|Melanoma cell lines expressing both AP2α and HIF2α exhibit poor invasive properties. Schematic illustration of AP2α, HIF1α, and HIF2α contributions to invasive capacities in melanoma cells growing under normoxic and hypoxic conditions. Click on the image to see a larger version of it.
Melanoma is the most aggressive form of skin cancer that metastasizes readily. In a recent paper in Molecular & Cellular Proteomics, a team led by Laurence Nieto at the Institute of Pharmacology and Structural Biology in France demonstrated that two hypoxia-inducible factors play a critical role in the progression of melanoma.
“The number of cases of melanoma worldwide is increasing more rapidly than any other type of cancer,” says Nieto. “Indeed, the incidence of melanoma has more than tripled in the Caucasian population over the last 20 years.” Standard cancer treatments, such as chemotherapy and radiation therapy, are unable to tackle the disease, so new therapeutic strategies are needed.

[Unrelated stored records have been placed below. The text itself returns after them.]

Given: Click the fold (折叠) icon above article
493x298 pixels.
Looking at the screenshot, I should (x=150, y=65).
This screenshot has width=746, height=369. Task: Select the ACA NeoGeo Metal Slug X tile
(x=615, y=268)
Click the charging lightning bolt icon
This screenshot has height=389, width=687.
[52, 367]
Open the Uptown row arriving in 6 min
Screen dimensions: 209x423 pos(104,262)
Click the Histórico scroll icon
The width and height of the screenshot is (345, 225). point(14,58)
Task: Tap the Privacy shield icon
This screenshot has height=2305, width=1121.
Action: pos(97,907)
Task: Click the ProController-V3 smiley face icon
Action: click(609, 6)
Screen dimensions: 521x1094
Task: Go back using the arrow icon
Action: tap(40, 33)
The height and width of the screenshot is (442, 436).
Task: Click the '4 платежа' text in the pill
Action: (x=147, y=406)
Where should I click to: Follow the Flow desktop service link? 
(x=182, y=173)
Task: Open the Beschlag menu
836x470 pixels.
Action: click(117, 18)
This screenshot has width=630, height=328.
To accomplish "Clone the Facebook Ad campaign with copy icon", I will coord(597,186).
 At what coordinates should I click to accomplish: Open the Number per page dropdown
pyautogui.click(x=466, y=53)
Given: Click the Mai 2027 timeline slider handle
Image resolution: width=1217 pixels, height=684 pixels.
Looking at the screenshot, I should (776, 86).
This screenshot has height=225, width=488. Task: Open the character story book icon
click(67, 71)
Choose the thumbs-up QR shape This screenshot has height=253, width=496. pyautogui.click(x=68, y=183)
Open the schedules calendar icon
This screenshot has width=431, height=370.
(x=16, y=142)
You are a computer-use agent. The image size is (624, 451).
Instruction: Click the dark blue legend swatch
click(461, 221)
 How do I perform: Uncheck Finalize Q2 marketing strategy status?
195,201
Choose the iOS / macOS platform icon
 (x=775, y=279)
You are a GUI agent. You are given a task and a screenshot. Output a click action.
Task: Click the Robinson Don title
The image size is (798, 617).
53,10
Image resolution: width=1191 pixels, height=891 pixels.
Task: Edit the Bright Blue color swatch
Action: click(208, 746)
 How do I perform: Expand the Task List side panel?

Invasive melanoma depends on the clonal selection of cells that have adapted to their microenvironment. One of the microenvironmental factors is hypoxia, a condition of oxygen shortage, which has an impact on cell transformation and tumor progression. Two hypoxia-inducible factors, HIF1 and HIF2, play a major role in the cellular adaptation to hypoxia and are overexpressed in most cancers. “In melanoma, several studies have demonstrated that HIF1 overexpression is correlated with all states of melanoma progression,” explains Nieto. “However, how HIF2 influences melanoma initiation and progression remains poorly understood.”
To better understand how HIFs affect melanoma progression, the investigators applied proteomics tools to a melanoma cell line and catalogued the binding partners of the HIF isoforms HIF1α and HIF2α. Nieto says their work is the first to describe “the whole repertoire of HIF interacting proteins. These data provide very useful material for HIF researchers by identifying new partners and demonstrating that some well-known partners are not universal.” For example, the investigators found, with their binding assays, that the P300 transcriptional co-activators, thought to be binding partners of HIFs, were poorly detected.
Most importantly, the investigators established that HIF2α interacts with the microphthalmia-associated transcription factors SOX10 and AP2α, both of which play important roles in melanoma development. The investigators found that the melanoma cells became less invasive when HIF2α was present along with AP2α.
Nieto says, “Our work underlines that as HIF protein function could be specifically modulated by several protein partners which confer opposing properties, the function of HIF1 and HIF2 must be investigated specifically in each tumor type before envisaging the use of drugs targeting these factors for cancer treatments.”